So I’ve been tasked with the chore of applying security roles to our company’s NAV deployment. I’ve decided I need 10 different roles, but none of the existing roles seem all that helpful. For example, I’ve tried creating a role for our purchasing manager: he needs to create purchases, create vendors, and create items. I have applied several of the pre-made roles, and he can see some things he shouldn’t, reports crash, and he can’t select items for purchase.
Is there an easy way or best way to get started? I’m feeling a bit overwhelmed.[:’(]
Hi Chickenmunga,
security setup in Navision is hard. Take a look at this thread for some good advice.

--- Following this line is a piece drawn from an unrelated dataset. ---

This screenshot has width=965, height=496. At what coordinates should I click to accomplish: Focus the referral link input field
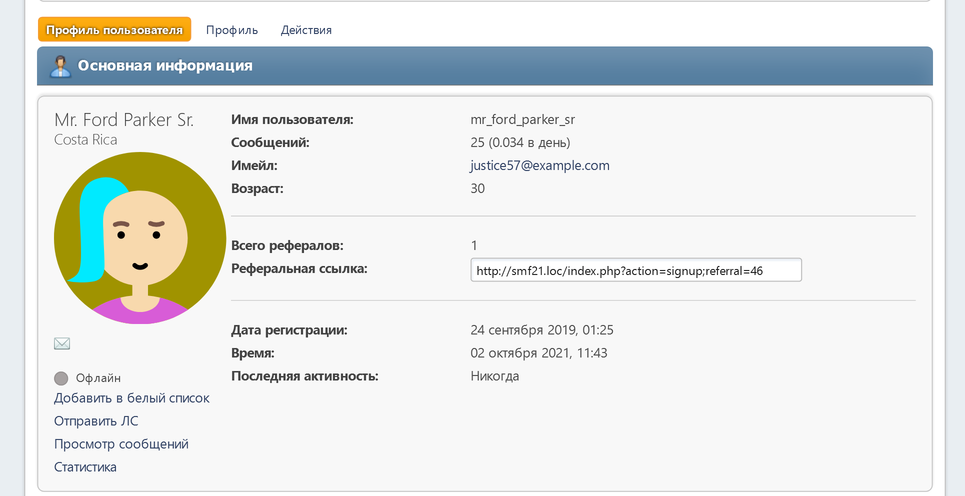tap(635, 270)
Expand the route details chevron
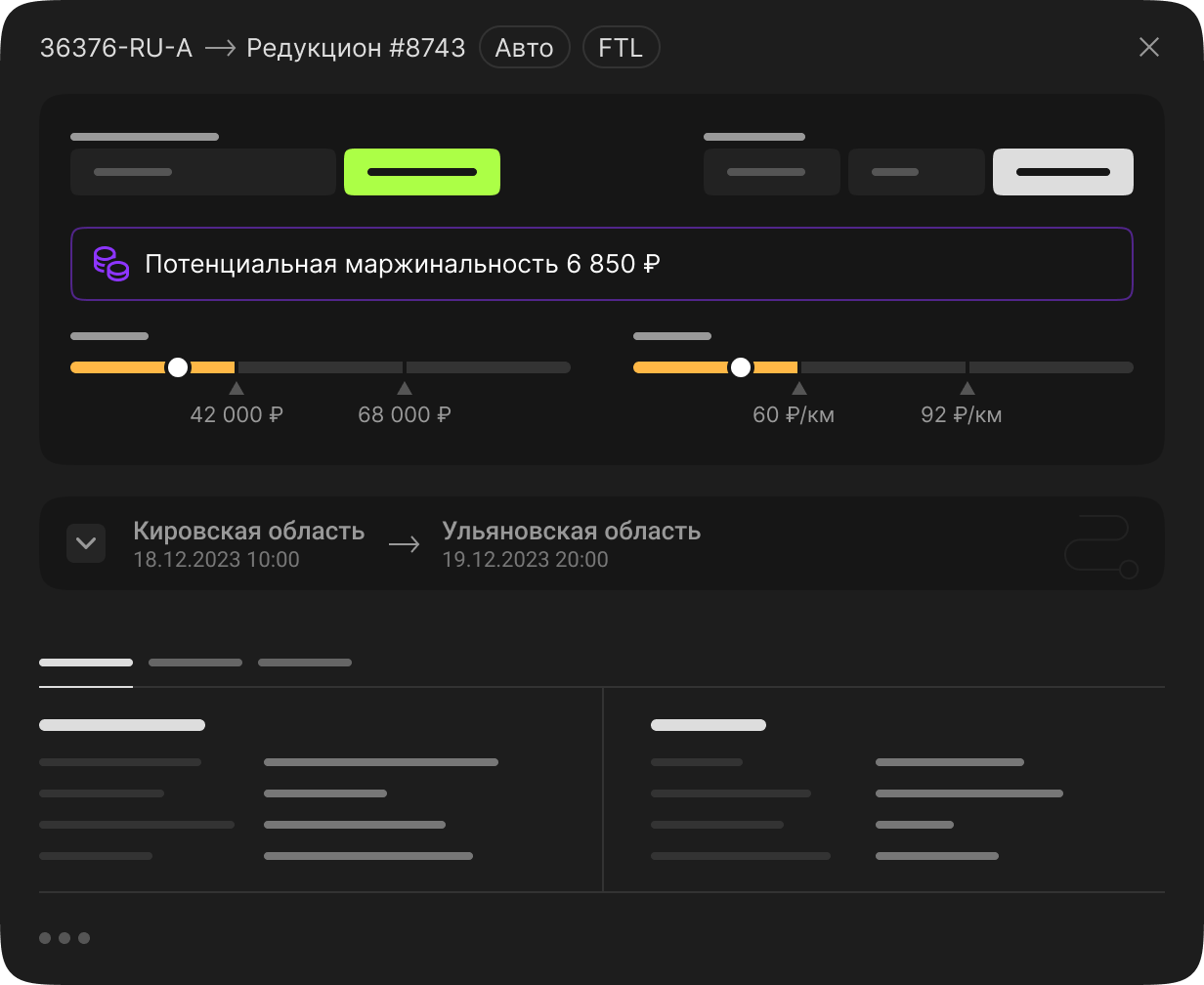1204x985 pixels. pos(86,543)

Our approach is typically take the standard NAV roles that match your requirements and then tweak them to correct security errors in testing.

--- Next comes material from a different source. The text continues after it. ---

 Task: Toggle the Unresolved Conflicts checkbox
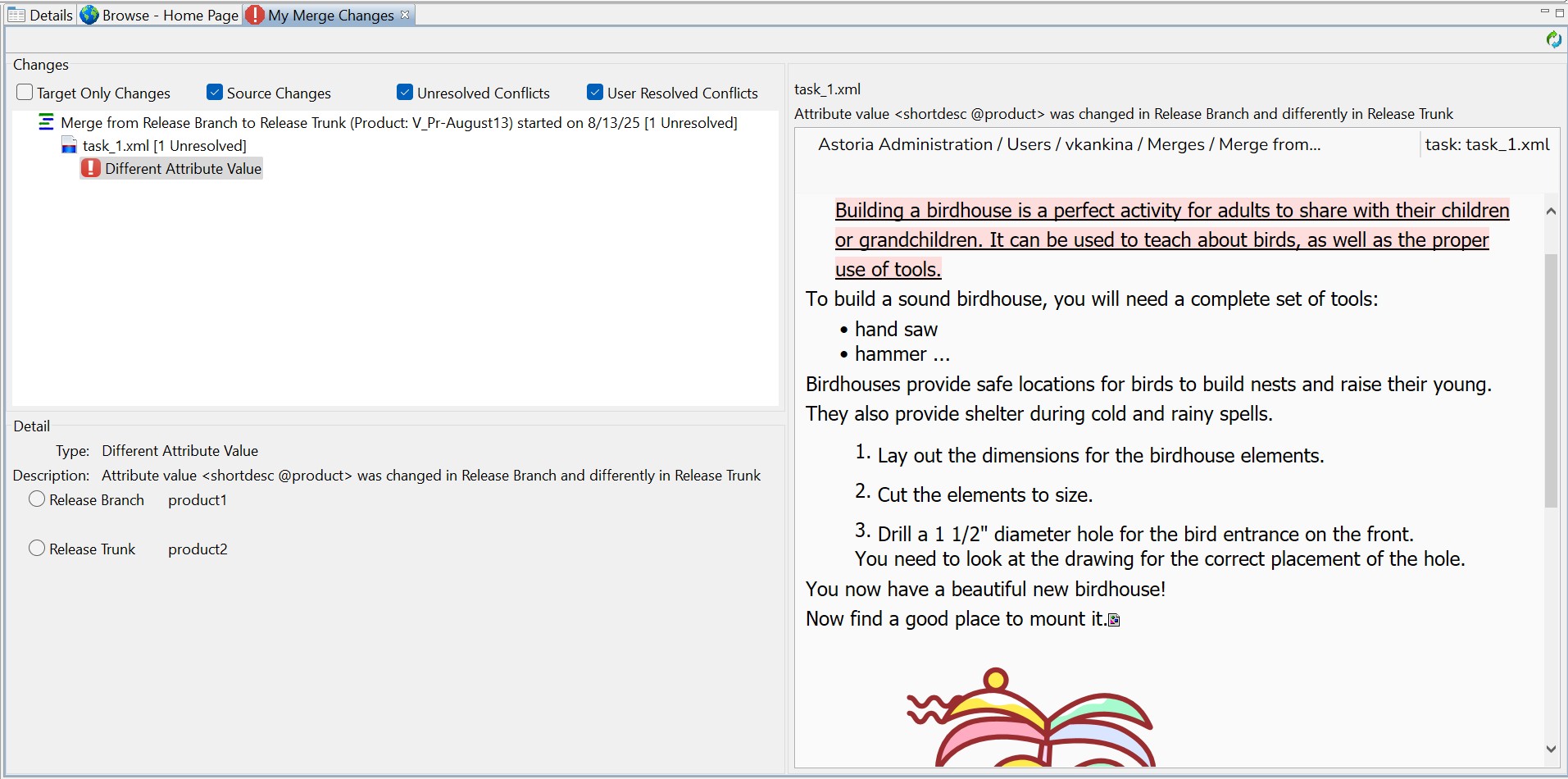pyautogui.click(x=405, y=93)
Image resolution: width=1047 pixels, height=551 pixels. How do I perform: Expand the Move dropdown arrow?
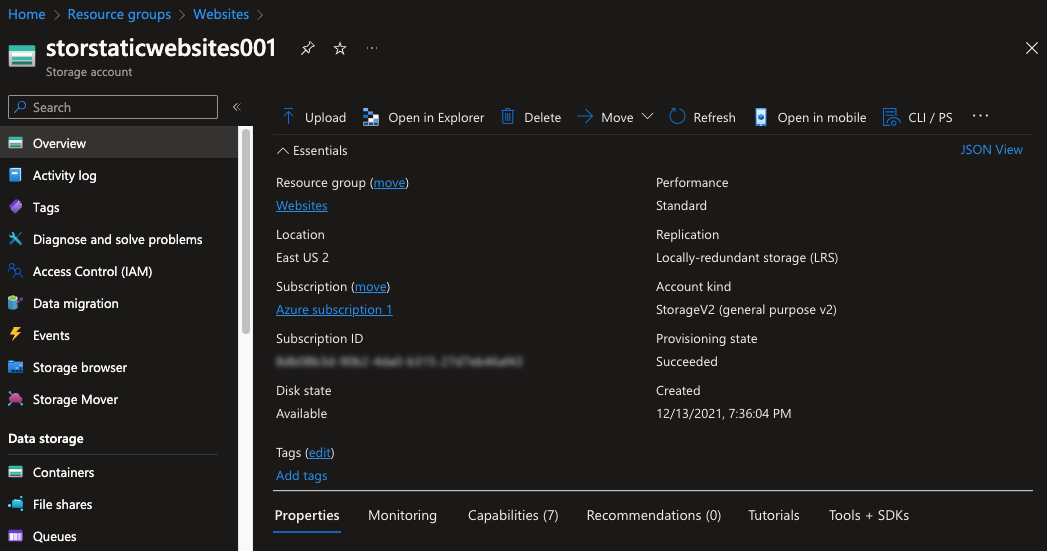click(x=647, y=117)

I have heard that the security tool mentioned in the thread is good but have never used it. Basically it allows you to “record” the security access needed to perform certain tasks and then save the settings as a new role. The main disadvantage I can see from this is people rarely know all of the activiities a user will need to perform so you are going to be constantly adding new permissions to your role.
Good luck.
Thanks for the great tip, we are looking into this. I want to start peering at that document tomorrow!
For today, I was able to use the Client Monitor (under Tools->Client Monitor)
-
First, I recorded my activity with the Client Monitor
-
I then filtered the Client Monitor’s parameter field by table.
-
Then, I created a new role with full access to all the tables listed by the Client Monitor
-
Now I tested to make sure I could do all the tasks I needed
-
Finally, I began removing permissions so I could lock down my user (prevent them from deleting stuff, etc)
Not sure if this is the same tool or not, but it has the same problems as what you describe. However, it beats wding through several thousands of tables or guessing at roles!
Personally I found the tool great for finding that “lost” object, so you could see all objects bing used when a user had an error message. But I never liked using it to crate roles, because then the roles became too specific. Also you never test every possible option, so you still miss one.